- [Records for the exercise]:
==================================================

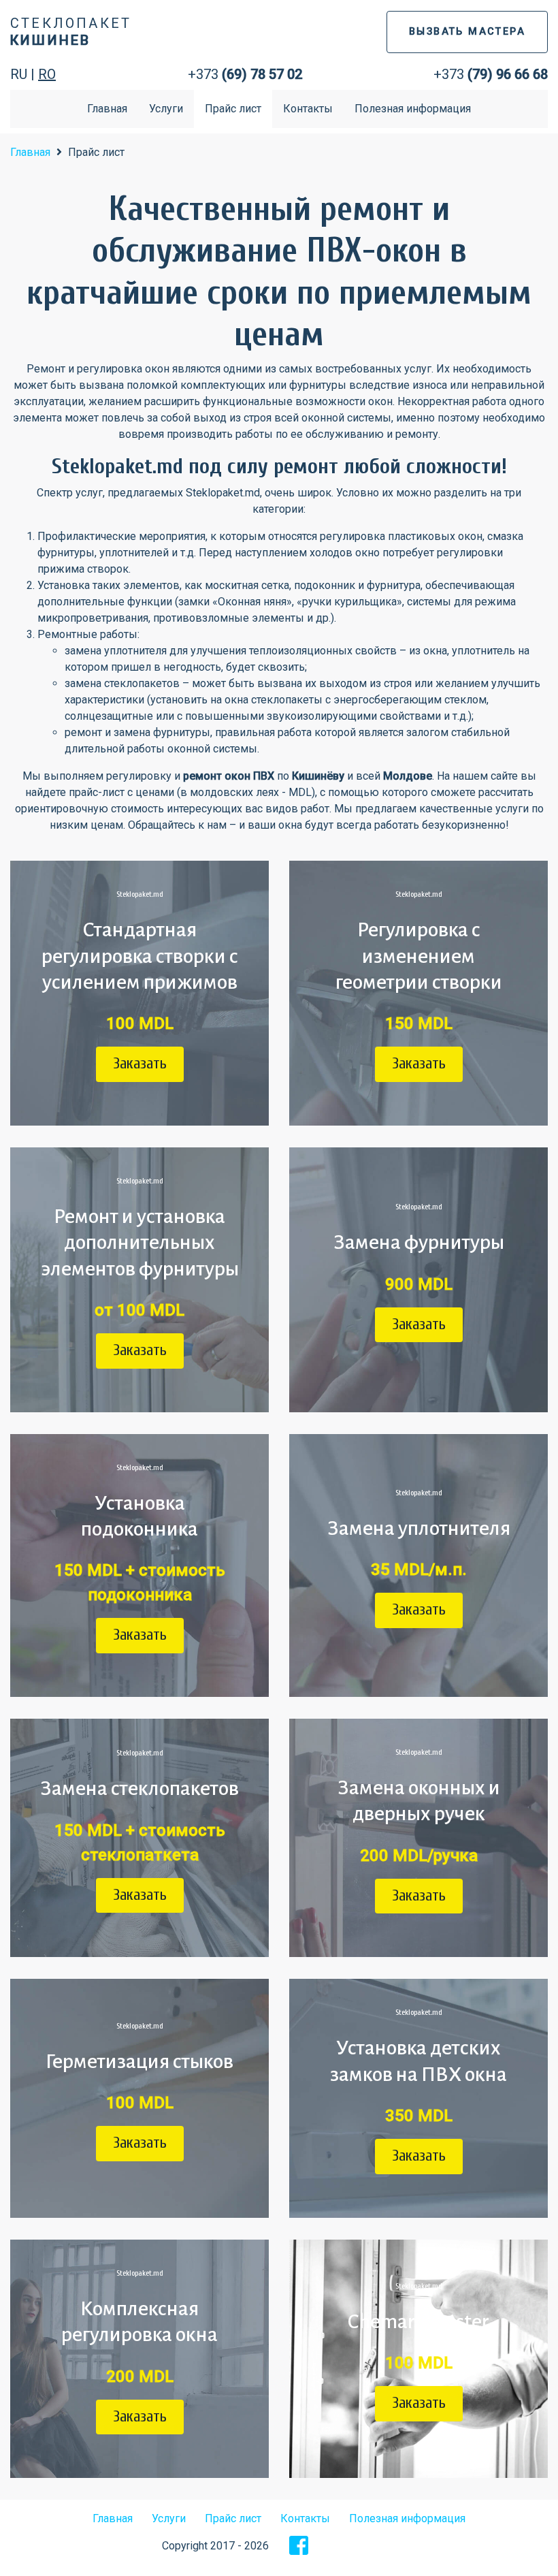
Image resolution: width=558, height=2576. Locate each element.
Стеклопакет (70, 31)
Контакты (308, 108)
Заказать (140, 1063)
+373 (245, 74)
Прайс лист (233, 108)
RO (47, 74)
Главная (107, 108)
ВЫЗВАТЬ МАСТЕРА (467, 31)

==================================================

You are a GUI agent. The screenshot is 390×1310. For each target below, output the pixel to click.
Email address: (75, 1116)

==================================================

- [Problem statement]:
Every line in the entries that contains the word "each" should be counted, and the total stated alone.

- [Written solution]:
2